*Document*:
━━━━━━━━
This is an automated email from the ASF dual-hosted git repository.

tkhurana pushed a commit to branch PHOENIX-7562-feature-new
in repository https://gitbox.apache.org/repos/asf/phoenix.git


The following commit(s) were added to refs/heads/PHOENIX-7562-feature-new by 
this push:
     new af48a51a57 PHOENIX-7862 Fix size-based rotation loop (#2485)
af48a51a57 is described below

commit af48a51a573ee5f3a373a16849334b952d92e07c
Author: tkhurana <[email protected]>
AuthorDate: Wed May 20 17:43:29 2026 -0700

    PHOENIX-7862 Fix size-based rotation loop (#2485)
---
 .../apache/phoenix/replication/ReplicationLog.java | 39 ++++++++--
 .../replication/ReplicationLogGroupTest.java       | 88 ++++++++++++++++++++++
 2 files changed, 120 insertions(+), 7 deletions(-)

diff --git 
a/phoenix-core-server/src/main/java/org/apache/phoenix/replication/ReplicationLog.java
 
b/phoenix-core-server/src/main/java/org/apache/phoenix/replication/ReplicationLog.java
index f94069d088..16e62f5bb8 100644
--- 
a/phoenix-core-server/src/main/java/org/apache/phoenix/replication/ReplicationLog.java
+++ 
b/phoenix-core-server/src/main/java/org/apache/phoenix/replication/ReplicationLog.java
@@ -82,7 +82,8 @@ public class ReplicationLog {
   // in a finally block so apply() can wait (with timeout) for a fresh writer 
to be staged.
━━━━━━━━
*Supplied information*:
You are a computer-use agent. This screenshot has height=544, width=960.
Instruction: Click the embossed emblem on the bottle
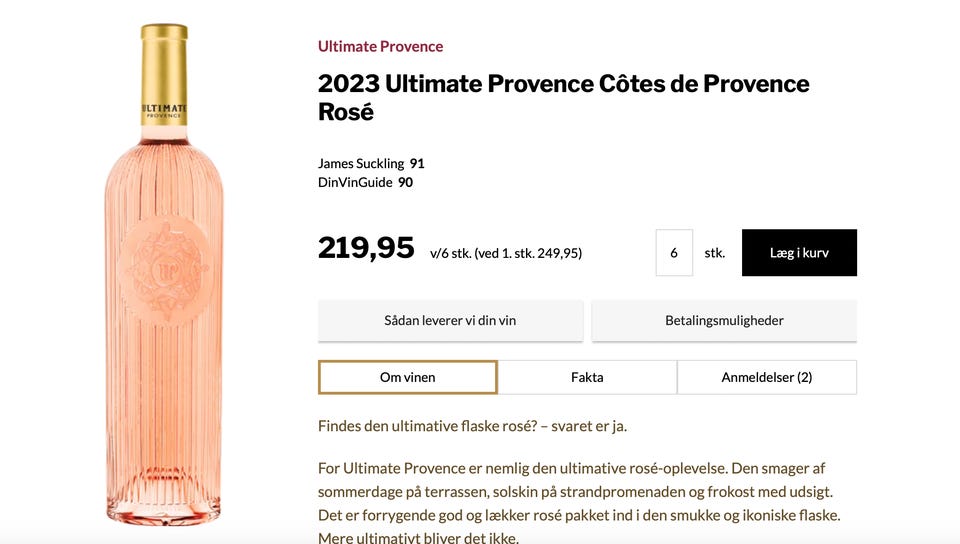click(x=163, y=267)
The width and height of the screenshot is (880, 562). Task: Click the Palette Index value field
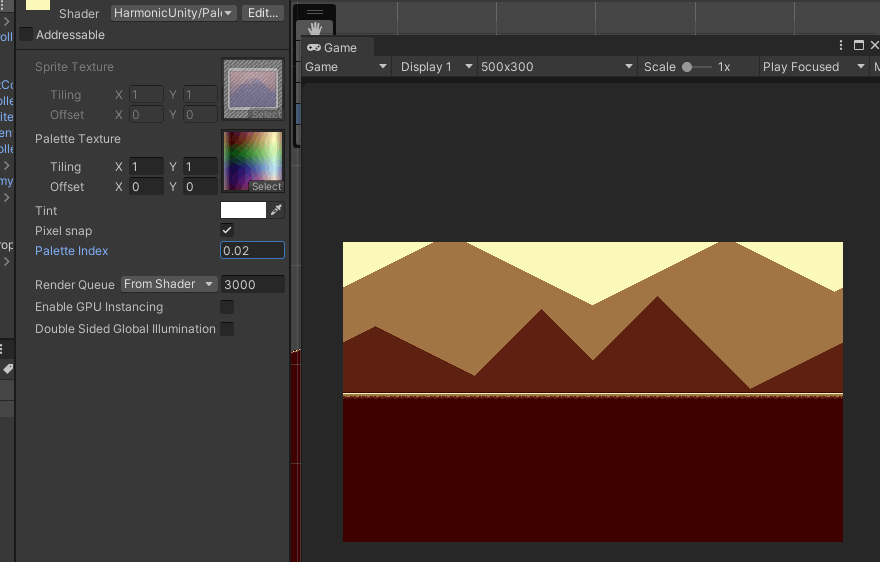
━━━━━━━━
*Problems*:
1/ Based on the code comment at the end of the commit email, what is the finally block there for? Answer in one to three sentences.
2/ From the summary line of the commit email's change statistics, list every count it gives, each with what it counts.
3/ Please pick up the Phoenix commit email right after its last line and carry the diff on from there.

*Replies*:
1/ The finally block lets apply() wait, with a timeout, for a fresh writer to be staged.

2/
- 2 files changed
- 120 insertions
- 7 deletions

3/
   private volatile CountDownLatch rotationStagedLatch;
   private final AtomicBoolean closed = new AtomicBoolean(false);
-  private final AtomicBoolean rotationRequested = new AtomicBoolean(false);
+  @VisibleForTesting
+  final AtomicBoolean rotationRequested = new AtomicBoolean(false);
   private final ExecutorService closeExecutor;
   protected ScheduledExecutorService rotationExecutor;
   // Manages the creation of the actual log file in the shard directory
@@ -168,7 +169,7 @@ public class ReplicationLog {
     rotationExecutor = Executors.newSingleThreadScheduledExecutor(new 
ThreadFactoryBuilder()
       .setNameFormat("ReplicationLogRotation-" + logGroup.getHAGroupName() + 
"-%d").setDaemon(true)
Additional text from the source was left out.